Porque está lejos de ser obvia una crítica al adversario consistente en reconocer las virtudes y potencialidades de su propuesta política y en censurar a los representantes actuales de la misma que se aparten de su inspiración fundacional. De hecho, uno de los enfoques más recurrentes en el debate político era, desde bien antiguo, de signo opuesto. Era el que denunciaba hasta qué punto los errores del adversario en el pasado, lejos de ser casuales, podían ser considerados como estructurales y, en esa misma medida, resultaban premonitorios de sus desaciertos presentes. Pues bien, no solo parece haberse renunciado a impugnar la totalidad de las propuestas teórico-políticas del rival, sino que, simultáneamente, parece haberse renunciado a presentar las propias como remedio futuro para los desaciertos actuales.

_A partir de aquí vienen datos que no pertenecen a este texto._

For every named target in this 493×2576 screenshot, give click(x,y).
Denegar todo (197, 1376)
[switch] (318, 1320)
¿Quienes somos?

De forma sutil, con la boca pequeña, casi por defecto, se ha ido deslizando hasta generalizarse la idea de que tal vez lo mejor (o, si más no, lo menos malo) sea intentar traer al presente algo de lo que en un momento anterior demostró ser de utilidad, en ocasiones incluso con independencia de que lo ahora reivindicado hubiera sido promovido en su momento por los predecesores de los actuales adversarios. Tanto se ha generalizado el convencimiento que no constaría poner ejemplos de signo completamente opuesto. Por un lado, es lo que se viene haciendo últimamente desde el govern socialista de la Generalitat de Cataluña con la figura de Josep Tarradellas, presentada como modélica desde el punto de vista político, a pesar de pertenecer a otra formación, distinta al PSC. Pero también es lo que, del otro lado, se ha comentado que está ocurriendo en Andalucía, donde el actual presidente de la Junta, el conservador Moreno Bonilla, parece estar convencido que la mejor estrategia para mantenerse en el gobierno andaluz es, en ausencia de un específico modelo propio para gestionar su autonomía, no abandonar el grueso de políticas que le permitieron a la izquierda mantenerse en el poder durante décadas.
Sin duda gran parte de tales reacciones se dejan interpretar en términos de resaca tras la extraordinaria agitación de la década pasada, tan presuntamente inaugural. A lo largo de la misma, tuvimos la oportunidad de asistir a una auténtica explosión de discursos marcadamente rupturistas tanto en lo político-social como en lo territorial, los cuales impugnaban la totalidad de la herencia colectiva recibida en nombre de un proyecto de futuro ilusionante para muchos —no debería haber el menor inconveniente en reconocerlo— a pesar de su imprecisión. Pues bien, lejos de convertirse en hegemónicos, como su inicial éxito electoral podía hacer pensar, tales discursos fueron incapaces de cristalizar en ninguna específica propuesta.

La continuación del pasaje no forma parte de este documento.